Work to do:
a - From the forum thread on detecting a text file's encoding, extract the passage from "How to automatically" up to and including "mostly plain guessing.", copied word for word.
b - Write the next part of the forum thread about automatically detecting a text file's encoding, picking up after its final post.

How to automatically detect the codec text file?
-
[quote author="Volker" date="1324167608"]UI files are XML and thus read and written with the appropriate classes that evaluate the encoding denoted in the XML header. That's completely different to regular C/C++ source files.[/quote]
This is understandable, I write a program for all kinds of sources. I did not want to use any particular methods or reading for specific types of sources. -
Detecting the encoding of text files is mostly plain guessing.
For example, UTF8 and Latin1 are completely identical in the first 127 code points. So you might have a file that has a non-ASCII character after 5 MB. You would need to read up to that amount of text to discover this.
-
"EBCDIC":http://en.wikipedia.org/wiki/EBCDIC :-P
-
Unfortunately, the byte order marks in UTF-8 or UTF-16 are valid 8bit ASCII code points too.

Material provided:
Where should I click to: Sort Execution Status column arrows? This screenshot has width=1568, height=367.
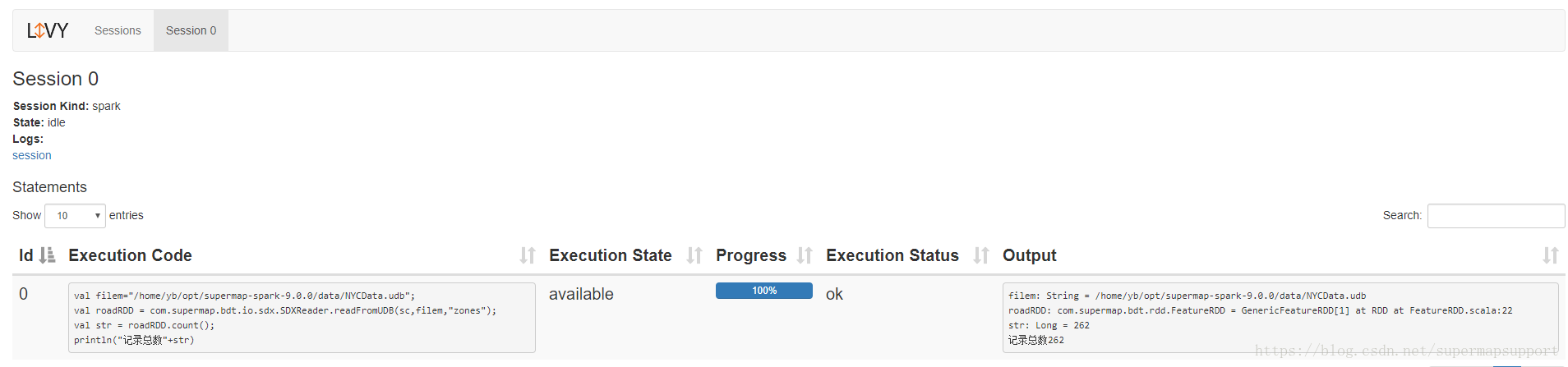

Answers in order:
a -
How to automatically detect the codec text file?
-
[quote author="Volker" date="1324167608"]UI files are XML and thus read and written with the appropriate classes that evaluate the encoding denoted in the XML header. That's completely different to regular C/C++ source files.[/quote]
This is understandable, I write a program for all kinds of sources. I did not want to use any particular methods or reading for specific types of sources. -
Detecting the encoding of text files is mostly plain guessing.

b -
UTF-8
BOM = EF BB BF =  (in ISO-8859-1 = Latin-1)UTF-16:
Big Endian BOM = FE FF = þÿ
Little Endian BOM = FF FE = ÿþUsing other ASCI code pages just yields other valid screen representations.
While having these three or two bytes as the very first bytes in a file is a strong sign of the use of unicode in the respective file, it is neither necessary (there is no mandatory BOM) nor sufficient to identify a UTF-8/16 encoded file.
If it was so easy to detect a file's encoding, there wouldn't be so much software that fails miserably on that job...